Measles, Number of New Cases Increases

A vial of the measles, mumps, and rubella (MMR) vaccine is pictured at the International Community Health Services clinic in Seattle, Washington, U.S., March 20, 2019. REUTERS/Lindsey Wasson/File Photo

Washington – U.S. Health Officials Record 14 New Cases Of Measles As Outbreak Slows

Washington – The United States recorded 14 new measles cases between June 27 and July 3, federal health officials said on Monday, signaling a slowdown in the spread of the disease that has infected 1,109 people this year in the worst U.S. outbreak since 1992.

The U.S. Centers for Disease Control and Prevention (CDC) said it had seen a 1.3% increase in cases since the previous week and that it has recorded cases of the highly contagious and sometimes deadly disease in 28 states.

In recent weeks, the CDC has reported smaller increases in the number of measles cases, compared to a surge of more than a hundred cases reported in a single week earlier this year. It reported 18 new cases last week.

Disease outbreaks have not been reported in any new states since June 10.

The running tally of cases this year includes both active cases and those that have since resolved. No fatalities have been reported.

- **Work instruction 1**
Rewrite the measles report starting with "Washington – U.S." and going on through "in 28 states.", putting "U.S. health authorities" in place of "federal health officials".
- **Work instruction 2**
According to the measles report, why is the spread of the disease described as slowing down?

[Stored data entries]
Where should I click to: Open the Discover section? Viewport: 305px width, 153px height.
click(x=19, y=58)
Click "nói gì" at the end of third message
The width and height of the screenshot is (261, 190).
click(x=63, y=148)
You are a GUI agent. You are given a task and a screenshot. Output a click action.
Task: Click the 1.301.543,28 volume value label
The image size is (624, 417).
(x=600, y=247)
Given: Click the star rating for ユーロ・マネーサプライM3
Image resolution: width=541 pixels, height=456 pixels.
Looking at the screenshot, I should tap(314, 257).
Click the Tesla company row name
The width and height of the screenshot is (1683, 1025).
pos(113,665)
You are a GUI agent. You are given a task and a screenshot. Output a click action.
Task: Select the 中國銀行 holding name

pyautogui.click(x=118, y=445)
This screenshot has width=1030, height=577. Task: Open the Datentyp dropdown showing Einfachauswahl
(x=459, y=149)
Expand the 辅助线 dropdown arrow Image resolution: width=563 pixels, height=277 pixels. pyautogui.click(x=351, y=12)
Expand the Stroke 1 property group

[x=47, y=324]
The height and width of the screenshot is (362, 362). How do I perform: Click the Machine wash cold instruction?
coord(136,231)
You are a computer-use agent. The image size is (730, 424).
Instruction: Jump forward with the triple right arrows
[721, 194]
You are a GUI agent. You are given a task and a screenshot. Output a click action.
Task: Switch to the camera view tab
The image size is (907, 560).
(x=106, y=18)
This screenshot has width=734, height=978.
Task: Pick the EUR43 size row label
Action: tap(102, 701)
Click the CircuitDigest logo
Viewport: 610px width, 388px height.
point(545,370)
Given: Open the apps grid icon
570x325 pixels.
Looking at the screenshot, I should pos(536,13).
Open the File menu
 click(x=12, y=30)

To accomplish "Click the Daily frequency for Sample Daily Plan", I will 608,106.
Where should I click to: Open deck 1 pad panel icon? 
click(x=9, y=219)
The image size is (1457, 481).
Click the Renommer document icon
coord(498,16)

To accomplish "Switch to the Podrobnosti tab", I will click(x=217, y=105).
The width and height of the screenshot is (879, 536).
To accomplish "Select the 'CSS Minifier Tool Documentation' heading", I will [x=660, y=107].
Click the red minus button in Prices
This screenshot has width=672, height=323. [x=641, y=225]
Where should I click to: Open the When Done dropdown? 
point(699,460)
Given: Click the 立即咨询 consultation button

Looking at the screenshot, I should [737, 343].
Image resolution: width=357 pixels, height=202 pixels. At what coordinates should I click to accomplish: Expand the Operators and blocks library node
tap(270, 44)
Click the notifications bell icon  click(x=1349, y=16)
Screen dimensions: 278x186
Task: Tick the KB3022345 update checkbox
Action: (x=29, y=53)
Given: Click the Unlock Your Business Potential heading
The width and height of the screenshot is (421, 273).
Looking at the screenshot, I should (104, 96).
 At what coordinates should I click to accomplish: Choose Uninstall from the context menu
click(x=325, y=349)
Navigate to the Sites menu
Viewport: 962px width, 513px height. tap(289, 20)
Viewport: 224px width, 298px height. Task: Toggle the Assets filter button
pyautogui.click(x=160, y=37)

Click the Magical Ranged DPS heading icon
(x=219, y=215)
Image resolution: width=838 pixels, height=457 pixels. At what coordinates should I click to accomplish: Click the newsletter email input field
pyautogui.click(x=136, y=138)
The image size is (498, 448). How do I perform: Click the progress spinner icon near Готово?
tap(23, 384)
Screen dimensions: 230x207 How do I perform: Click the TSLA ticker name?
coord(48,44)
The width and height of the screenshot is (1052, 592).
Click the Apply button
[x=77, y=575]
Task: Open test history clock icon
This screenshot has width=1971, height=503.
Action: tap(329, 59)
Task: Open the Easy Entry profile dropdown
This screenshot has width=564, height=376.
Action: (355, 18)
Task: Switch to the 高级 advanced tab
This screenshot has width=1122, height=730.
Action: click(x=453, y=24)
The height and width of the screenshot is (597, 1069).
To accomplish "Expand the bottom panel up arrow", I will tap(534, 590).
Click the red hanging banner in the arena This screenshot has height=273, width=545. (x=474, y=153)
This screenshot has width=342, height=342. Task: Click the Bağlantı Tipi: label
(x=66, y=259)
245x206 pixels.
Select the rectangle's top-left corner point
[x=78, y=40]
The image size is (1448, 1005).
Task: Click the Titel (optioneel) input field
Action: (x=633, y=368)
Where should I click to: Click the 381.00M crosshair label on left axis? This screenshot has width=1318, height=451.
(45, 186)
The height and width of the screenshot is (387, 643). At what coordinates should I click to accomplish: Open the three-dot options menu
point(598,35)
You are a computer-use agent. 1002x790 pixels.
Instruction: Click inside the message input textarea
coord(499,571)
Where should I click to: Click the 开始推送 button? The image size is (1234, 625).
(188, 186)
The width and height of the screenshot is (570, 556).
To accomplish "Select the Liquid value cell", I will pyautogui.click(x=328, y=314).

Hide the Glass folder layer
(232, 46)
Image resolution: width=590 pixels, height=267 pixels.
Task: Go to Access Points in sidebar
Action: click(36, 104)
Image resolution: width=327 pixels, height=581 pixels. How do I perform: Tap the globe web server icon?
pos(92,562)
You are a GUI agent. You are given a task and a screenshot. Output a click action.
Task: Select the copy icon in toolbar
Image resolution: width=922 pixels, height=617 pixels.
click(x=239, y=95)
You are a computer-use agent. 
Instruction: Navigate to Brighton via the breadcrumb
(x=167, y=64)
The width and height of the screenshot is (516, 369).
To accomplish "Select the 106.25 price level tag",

- **Written response 1**
Washington – U.S. Health Officials Record 14 New Cases Of Measles As Outbreak Slows

Washington – The United States recorded 14 new measles cases between June 27 and July 3, U.S. health authorities said on Monday, signaling a slowdown in the spread of the disease that has infected 1,109 people this year in the worst U.S. outbreak since 1992.

The U.S. Centers for Disease Control and Prevention (CDC) said it had seen a 1.3% increase in cases since the previous week and that it has recorded cases of the highly contagious and sometimes deadly disease in 28 states.

- **Written response 2**
Only 14 new cases were recorded between June 27 and July 3, a 1.3% increase over the previous week, and 18 new cases were reported the week before. Earlier in the year, more than a hundred cases were reported in a single week.